LiquidPlanner Makes Project Planning Fluid
One of the companies I had a chance to visit with during the recent Enterprise 2.0 conference was the team from LiquidPlanner. LiquidPlanner is an On Demand Project Management alternative to Microsoft Project with a key differentiator.
LiquidPlanner allows project teams to collaborate, manage and schedule projects in one central location. Its feature set has all the tools you would expect from a project management suite such Gantt Charts, project scheduling and import/export into Microsoft Project.
The key differentiator in LiquidPlanner is a built in a Scheduling Engine that gives project teams a relative probability of completion of tasks and deliverables in a given time frame.
The scheduling engine is actually very intuitive and in my testing, helped make visible problems that can delay a project or deliverable date.
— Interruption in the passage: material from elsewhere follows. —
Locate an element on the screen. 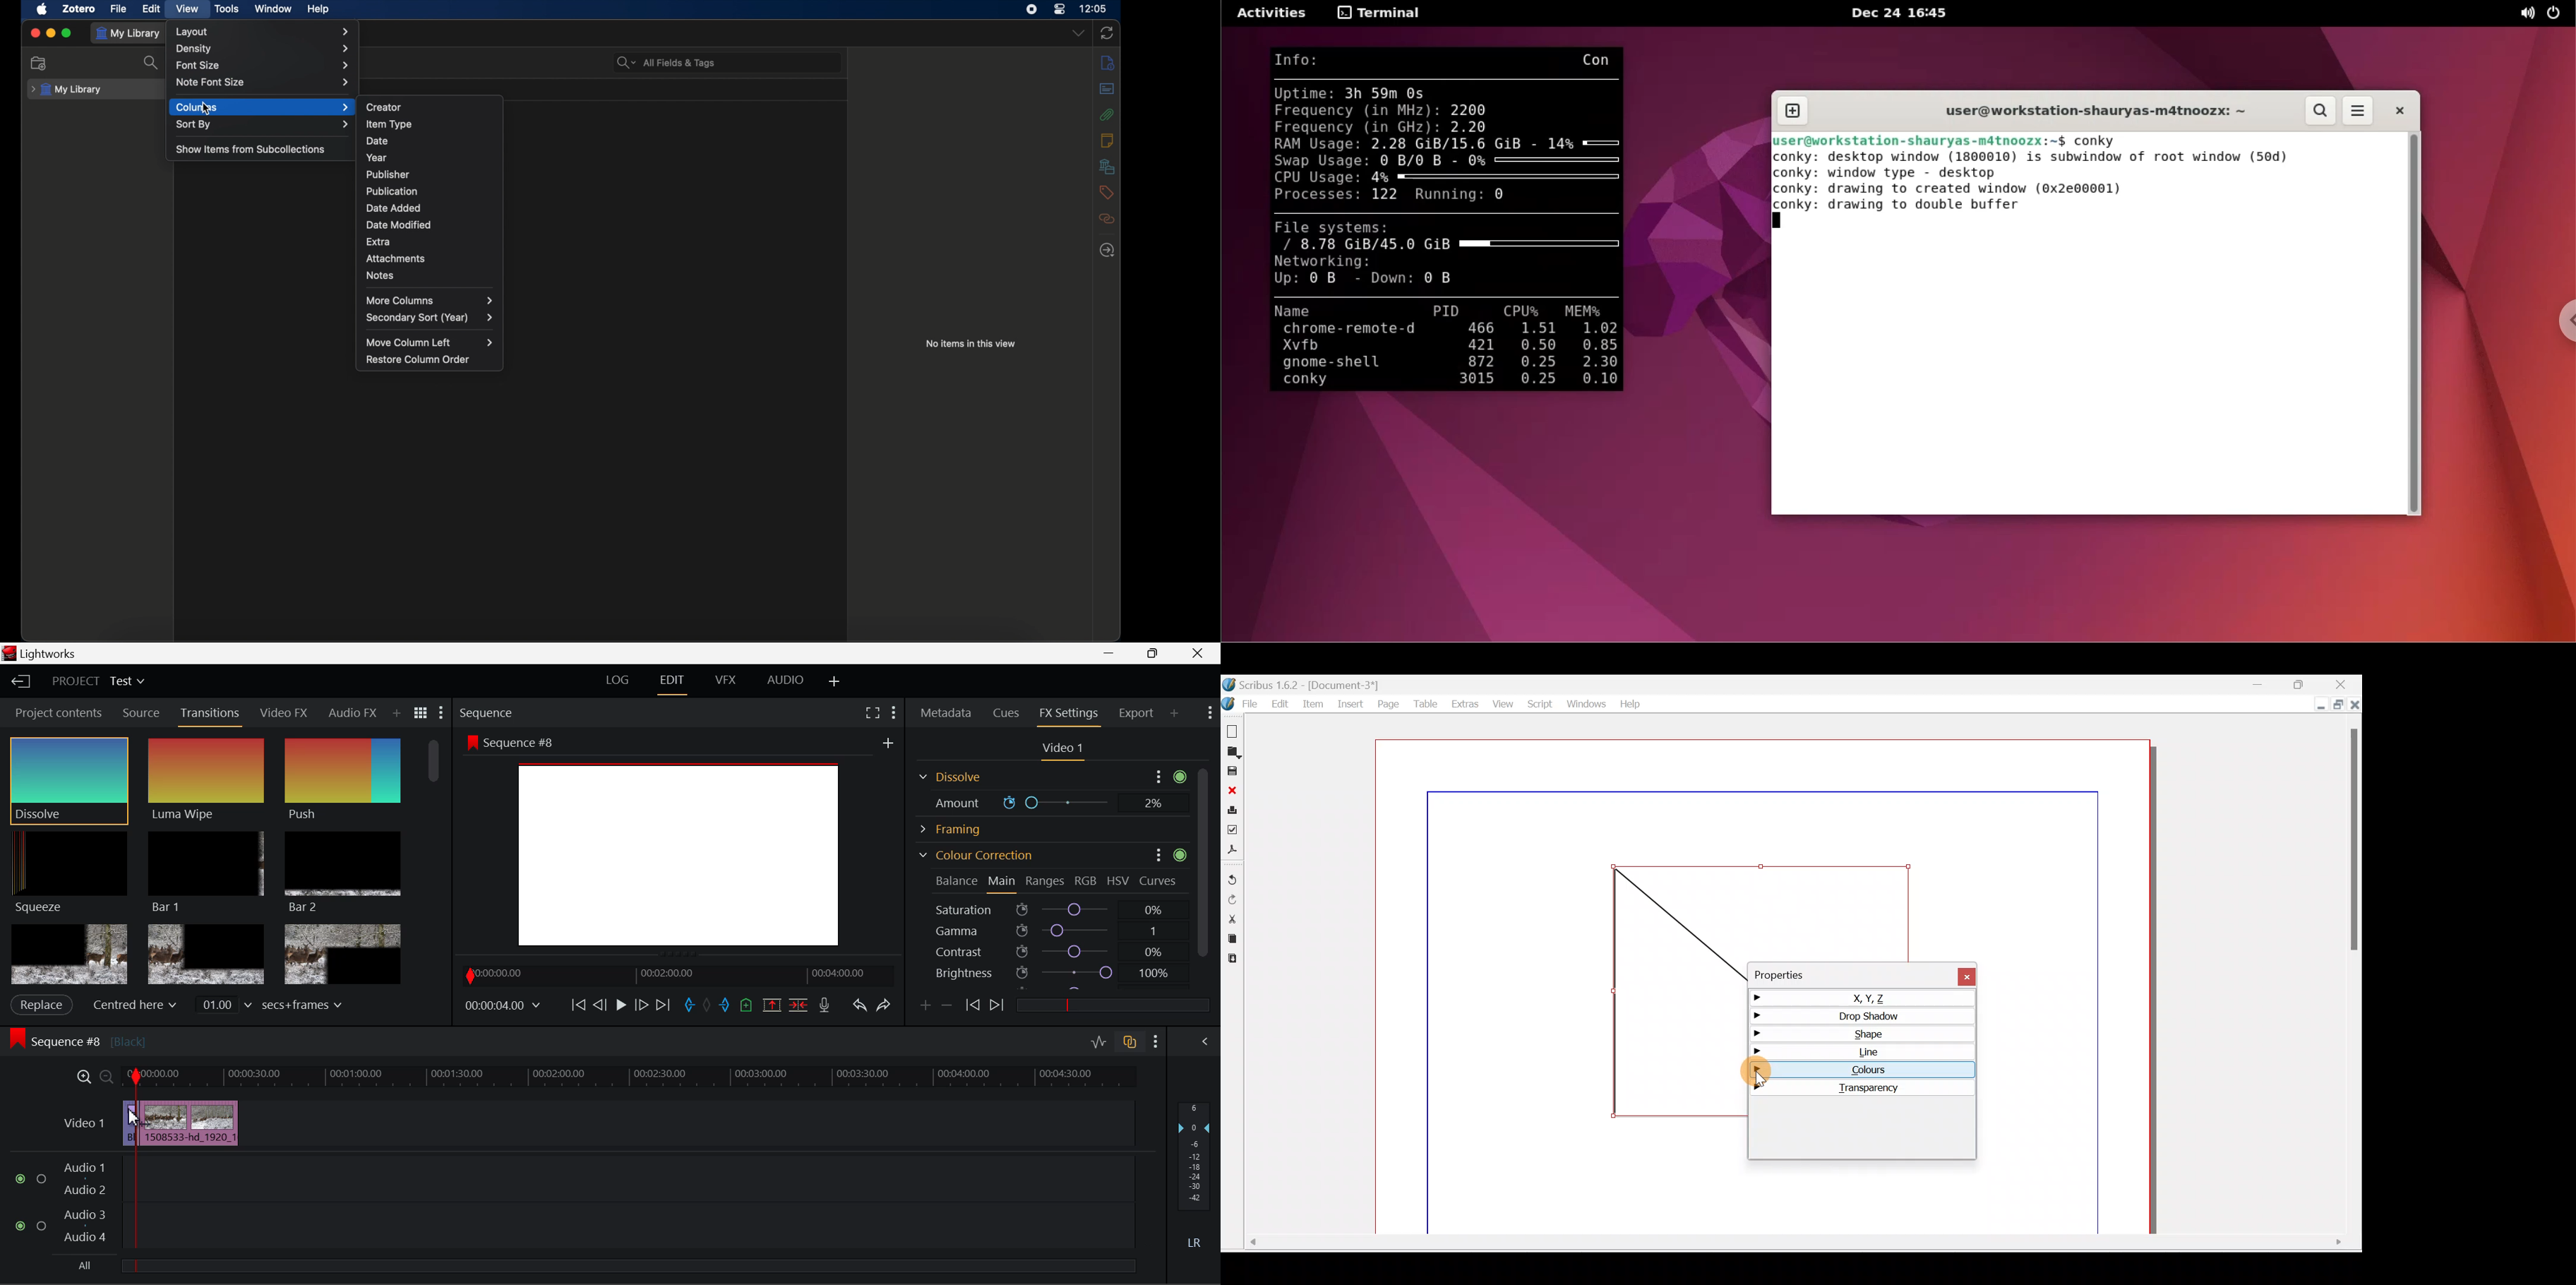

LiquidPlanner has a schedule flow around feature that automatically adjusts project tasks when problems do occur thus helping to keep an entire project on scope.
The feature set of LiquidPlanner is rounded out nicely with social collaboration tools that are a bit more polished compared to some of the other On Demand project management tools.
LiquidPlanner is unique in that the company is Seattle based and self funded by Charles Seybold and co-founder Jason Carlson (both Expedia veterans). Charles Seybold (who also was on the Microsoft Project team) seems to have a great handle on the business model for LiquidPlanner and it is encouraging to see startups in the Enterprise 2.0 space forecasting revenue based on actual Business to Business sales transactions versus the advertising model of social media companies.
LiquidPlanner’s commercial offering was released on June 11th at Enterprise 2.0 and is free for teams up to 3 users and priced at $35 dollar per month (or $300 for an annual plan) for teams greater than 4 users with a very generous 50gb of online file storage.